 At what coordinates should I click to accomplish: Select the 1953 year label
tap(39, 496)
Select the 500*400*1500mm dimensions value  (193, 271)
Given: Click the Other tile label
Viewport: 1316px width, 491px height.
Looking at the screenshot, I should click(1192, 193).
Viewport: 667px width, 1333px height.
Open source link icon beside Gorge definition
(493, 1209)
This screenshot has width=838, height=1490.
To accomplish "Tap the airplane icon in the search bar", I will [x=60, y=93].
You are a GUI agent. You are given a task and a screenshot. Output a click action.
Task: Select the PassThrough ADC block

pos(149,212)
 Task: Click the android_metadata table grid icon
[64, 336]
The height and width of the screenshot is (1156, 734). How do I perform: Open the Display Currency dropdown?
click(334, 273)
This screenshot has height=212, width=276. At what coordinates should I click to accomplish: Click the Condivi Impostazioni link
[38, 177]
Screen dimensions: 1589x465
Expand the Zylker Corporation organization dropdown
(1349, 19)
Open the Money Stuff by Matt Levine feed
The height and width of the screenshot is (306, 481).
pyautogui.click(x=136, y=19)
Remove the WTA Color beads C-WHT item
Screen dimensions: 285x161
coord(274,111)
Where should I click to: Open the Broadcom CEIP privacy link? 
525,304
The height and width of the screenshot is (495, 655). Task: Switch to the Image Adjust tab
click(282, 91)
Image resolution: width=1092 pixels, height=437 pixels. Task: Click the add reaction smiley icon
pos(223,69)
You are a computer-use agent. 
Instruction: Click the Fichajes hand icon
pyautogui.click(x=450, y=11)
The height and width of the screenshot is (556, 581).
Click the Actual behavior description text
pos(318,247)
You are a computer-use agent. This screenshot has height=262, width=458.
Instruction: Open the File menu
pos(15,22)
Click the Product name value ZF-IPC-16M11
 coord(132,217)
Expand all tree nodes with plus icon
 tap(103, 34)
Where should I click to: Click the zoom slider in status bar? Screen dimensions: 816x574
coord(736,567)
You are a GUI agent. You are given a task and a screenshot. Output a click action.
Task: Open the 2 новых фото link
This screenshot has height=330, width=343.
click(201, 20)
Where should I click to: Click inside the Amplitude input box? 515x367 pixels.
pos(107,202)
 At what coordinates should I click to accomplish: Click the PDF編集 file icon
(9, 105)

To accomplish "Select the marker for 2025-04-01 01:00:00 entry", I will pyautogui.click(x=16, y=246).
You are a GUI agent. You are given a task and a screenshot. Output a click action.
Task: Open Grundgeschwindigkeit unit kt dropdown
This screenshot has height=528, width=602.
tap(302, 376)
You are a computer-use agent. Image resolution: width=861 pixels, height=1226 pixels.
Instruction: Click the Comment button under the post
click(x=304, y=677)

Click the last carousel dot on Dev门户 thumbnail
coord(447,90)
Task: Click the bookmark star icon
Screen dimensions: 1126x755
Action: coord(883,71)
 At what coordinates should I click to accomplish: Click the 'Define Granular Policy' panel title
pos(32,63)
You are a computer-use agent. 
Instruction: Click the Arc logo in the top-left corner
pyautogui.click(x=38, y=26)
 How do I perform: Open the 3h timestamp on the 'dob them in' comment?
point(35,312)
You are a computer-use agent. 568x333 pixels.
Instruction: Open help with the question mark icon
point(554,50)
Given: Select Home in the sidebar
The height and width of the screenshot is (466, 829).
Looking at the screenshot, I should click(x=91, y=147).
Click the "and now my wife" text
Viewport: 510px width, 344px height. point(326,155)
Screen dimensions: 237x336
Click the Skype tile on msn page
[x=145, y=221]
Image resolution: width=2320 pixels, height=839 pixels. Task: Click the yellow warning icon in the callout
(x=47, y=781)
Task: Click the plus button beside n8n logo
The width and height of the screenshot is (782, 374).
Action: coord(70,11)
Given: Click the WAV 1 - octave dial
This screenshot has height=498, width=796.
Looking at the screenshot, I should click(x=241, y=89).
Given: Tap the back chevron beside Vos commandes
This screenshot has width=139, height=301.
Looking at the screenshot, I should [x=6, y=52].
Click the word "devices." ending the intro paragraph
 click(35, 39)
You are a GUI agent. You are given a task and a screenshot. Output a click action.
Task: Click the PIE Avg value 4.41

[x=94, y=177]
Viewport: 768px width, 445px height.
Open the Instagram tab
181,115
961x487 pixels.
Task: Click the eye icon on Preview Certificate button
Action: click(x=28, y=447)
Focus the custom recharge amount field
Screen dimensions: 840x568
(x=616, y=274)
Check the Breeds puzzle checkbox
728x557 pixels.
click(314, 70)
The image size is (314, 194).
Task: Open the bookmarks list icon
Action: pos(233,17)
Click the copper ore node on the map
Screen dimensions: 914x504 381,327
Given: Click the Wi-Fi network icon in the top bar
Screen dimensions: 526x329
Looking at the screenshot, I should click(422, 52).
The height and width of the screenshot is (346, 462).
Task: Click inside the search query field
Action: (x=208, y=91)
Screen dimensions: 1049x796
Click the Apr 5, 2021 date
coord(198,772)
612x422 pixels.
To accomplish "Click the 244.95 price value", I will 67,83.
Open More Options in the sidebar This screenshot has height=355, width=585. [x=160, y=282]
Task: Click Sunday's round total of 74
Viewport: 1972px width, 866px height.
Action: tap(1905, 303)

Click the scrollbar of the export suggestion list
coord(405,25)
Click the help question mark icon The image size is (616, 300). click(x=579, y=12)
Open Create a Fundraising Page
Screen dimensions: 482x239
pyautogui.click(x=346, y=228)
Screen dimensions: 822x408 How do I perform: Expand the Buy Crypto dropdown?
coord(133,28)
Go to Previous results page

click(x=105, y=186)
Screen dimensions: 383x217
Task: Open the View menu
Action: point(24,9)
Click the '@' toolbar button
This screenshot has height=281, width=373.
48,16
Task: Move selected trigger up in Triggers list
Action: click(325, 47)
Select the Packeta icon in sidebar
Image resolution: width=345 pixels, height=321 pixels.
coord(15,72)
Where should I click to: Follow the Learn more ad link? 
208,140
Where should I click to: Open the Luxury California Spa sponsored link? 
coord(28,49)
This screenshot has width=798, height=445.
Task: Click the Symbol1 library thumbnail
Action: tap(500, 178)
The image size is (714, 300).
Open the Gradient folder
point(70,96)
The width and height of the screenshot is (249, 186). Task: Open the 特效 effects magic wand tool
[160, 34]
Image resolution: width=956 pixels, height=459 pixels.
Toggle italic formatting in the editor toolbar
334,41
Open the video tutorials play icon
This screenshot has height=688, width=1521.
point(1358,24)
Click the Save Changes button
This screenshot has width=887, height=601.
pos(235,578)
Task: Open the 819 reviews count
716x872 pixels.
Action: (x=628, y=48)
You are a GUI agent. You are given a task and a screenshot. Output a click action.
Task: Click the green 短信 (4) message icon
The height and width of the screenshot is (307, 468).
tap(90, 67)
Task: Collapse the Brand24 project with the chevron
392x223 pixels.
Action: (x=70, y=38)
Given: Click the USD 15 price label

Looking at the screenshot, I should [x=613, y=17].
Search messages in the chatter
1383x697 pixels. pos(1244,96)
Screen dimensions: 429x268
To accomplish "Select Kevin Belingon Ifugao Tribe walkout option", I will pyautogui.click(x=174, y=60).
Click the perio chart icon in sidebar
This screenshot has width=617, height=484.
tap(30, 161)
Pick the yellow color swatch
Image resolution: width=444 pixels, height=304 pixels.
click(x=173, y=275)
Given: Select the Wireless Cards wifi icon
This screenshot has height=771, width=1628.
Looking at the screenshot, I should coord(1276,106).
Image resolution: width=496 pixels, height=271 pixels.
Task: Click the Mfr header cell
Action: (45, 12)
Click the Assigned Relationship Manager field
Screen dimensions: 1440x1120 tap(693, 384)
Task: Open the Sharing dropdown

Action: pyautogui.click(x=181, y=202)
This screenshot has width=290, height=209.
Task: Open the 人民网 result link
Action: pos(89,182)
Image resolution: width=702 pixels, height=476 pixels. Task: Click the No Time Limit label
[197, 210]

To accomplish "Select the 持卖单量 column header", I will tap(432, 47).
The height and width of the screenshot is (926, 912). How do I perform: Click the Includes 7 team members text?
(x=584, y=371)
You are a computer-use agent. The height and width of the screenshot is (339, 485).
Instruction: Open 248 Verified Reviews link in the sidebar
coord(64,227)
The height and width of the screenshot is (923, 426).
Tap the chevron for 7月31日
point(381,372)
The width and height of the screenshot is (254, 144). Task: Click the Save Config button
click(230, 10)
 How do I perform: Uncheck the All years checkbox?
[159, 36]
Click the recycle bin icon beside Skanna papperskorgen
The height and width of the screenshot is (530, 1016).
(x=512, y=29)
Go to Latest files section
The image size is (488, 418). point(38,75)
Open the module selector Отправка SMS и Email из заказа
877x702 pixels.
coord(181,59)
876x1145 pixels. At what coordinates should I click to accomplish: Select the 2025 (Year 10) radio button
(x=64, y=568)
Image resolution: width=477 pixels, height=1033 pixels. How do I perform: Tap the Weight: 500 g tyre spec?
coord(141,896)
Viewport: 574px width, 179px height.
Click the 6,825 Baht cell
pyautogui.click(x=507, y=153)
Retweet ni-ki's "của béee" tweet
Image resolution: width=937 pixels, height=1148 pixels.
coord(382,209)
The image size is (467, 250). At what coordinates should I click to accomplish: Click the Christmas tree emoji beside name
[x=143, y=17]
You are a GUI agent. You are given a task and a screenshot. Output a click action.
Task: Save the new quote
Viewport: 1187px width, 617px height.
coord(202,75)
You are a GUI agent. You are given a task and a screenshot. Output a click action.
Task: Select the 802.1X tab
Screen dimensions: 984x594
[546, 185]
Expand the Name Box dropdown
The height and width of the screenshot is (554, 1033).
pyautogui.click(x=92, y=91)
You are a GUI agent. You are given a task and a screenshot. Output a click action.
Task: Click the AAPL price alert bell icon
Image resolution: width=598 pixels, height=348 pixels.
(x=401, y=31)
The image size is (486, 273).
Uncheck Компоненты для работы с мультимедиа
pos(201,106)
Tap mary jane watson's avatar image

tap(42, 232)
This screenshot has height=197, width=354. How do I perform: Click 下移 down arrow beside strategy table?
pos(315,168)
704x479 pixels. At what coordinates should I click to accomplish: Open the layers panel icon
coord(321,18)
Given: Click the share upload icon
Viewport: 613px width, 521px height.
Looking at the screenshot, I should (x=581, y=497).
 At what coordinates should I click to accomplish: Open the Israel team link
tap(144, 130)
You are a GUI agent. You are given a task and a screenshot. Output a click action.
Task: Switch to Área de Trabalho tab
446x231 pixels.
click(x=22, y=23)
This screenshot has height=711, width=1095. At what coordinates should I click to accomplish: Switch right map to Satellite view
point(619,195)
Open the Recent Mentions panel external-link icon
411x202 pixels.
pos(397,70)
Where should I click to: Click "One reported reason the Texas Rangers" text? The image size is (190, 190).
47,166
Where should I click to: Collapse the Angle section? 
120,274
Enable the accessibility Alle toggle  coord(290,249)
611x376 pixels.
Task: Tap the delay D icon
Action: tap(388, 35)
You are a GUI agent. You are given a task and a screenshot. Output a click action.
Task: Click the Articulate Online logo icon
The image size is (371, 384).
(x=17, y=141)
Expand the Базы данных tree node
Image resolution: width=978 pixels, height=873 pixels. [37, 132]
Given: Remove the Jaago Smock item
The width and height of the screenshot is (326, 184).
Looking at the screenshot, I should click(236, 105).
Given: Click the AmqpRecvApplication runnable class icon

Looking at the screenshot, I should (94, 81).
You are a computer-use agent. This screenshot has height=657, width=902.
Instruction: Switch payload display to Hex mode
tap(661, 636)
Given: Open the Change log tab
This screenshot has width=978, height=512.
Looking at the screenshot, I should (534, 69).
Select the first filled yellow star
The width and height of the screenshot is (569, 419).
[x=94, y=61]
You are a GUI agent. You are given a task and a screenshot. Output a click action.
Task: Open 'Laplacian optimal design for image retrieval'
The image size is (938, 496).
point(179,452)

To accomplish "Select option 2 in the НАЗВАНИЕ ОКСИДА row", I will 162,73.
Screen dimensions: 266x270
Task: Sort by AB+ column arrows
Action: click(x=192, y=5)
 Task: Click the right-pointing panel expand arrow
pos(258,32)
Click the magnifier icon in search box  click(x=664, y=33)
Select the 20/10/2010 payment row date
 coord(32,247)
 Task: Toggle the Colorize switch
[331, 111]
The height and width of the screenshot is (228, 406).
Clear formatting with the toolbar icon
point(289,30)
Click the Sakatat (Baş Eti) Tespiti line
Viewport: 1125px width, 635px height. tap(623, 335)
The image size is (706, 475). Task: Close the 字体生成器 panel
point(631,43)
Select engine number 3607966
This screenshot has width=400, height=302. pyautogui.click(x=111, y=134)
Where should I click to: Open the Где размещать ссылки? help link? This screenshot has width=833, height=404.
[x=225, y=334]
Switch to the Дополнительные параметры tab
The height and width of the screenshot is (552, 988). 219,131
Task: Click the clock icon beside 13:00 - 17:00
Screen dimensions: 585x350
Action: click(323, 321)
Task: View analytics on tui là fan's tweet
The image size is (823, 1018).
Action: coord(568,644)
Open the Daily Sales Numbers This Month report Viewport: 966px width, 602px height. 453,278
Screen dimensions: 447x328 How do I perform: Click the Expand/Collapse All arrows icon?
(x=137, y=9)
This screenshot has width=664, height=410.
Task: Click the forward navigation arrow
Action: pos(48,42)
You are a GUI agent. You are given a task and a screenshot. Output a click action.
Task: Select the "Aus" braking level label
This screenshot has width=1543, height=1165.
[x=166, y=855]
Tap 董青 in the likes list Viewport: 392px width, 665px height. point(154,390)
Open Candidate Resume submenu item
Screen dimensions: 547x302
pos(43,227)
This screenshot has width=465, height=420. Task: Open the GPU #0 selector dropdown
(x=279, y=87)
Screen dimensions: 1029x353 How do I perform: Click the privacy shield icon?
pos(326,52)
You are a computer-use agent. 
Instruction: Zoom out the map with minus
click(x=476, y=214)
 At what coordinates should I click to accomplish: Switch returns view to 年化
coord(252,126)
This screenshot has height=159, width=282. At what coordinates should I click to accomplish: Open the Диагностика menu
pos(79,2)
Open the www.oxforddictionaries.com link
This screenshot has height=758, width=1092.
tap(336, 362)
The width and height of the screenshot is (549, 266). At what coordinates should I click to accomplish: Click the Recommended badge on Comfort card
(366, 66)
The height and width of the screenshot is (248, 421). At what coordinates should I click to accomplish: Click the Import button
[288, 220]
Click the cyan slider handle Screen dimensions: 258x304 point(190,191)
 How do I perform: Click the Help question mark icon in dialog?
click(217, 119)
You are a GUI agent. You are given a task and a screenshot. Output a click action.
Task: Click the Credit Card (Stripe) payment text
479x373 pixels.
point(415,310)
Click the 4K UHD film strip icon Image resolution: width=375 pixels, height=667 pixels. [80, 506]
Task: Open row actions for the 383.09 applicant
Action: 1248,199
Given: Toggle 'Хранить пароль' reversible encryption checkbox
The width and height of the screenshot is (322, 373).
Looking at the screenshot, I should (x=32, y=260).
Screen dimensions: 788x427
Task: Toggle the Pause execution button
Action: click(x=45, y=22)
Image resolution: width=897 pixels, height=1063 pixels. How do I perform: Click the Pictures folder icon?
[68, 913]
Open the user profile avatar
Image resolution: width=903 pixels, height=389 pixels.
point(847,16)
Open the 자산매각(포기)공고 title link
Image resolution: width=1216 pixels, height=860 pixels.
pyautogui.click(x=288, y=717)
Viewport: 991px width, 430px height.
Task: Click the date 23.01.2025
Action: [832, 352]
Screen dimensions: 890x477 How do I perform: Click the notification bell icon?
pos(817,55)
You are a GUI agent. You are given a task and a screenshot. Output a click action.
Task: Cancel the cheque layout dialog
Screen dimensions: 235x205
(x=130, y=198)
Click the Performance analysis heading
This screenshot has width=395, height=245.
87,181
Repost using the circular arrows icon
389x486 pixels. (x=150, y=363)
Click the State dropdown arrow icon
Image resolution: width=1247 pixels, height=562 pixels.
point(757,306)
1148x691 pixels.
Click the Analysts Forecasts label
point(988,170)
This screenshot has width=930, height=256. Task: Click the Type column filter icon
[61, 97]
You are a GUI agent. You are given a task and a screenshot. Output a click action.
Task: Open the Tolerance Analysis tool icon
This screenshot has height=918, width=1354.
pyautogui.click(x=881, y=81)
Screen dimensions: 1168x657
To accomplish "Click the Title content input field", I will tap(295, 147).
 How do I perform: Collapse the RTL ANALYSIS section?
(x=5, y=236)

----------

Exercise description
Using the entries above, output exactly the lines between the line holding "The width and height of the screenshot is (782, 374)." and the line holding "Given: Tap the", end lines included, and nothing more.

Reply to the task
The width and height of the screenshot is (782, 374).
Action: coord(70,11)
Given: Click the WAV 1 - octave dial
This screenshot has height=498, width=796.
Looking at the screenshot, I should click(x=241, y=89).
Given: Tap the back chevron beside Vos commandes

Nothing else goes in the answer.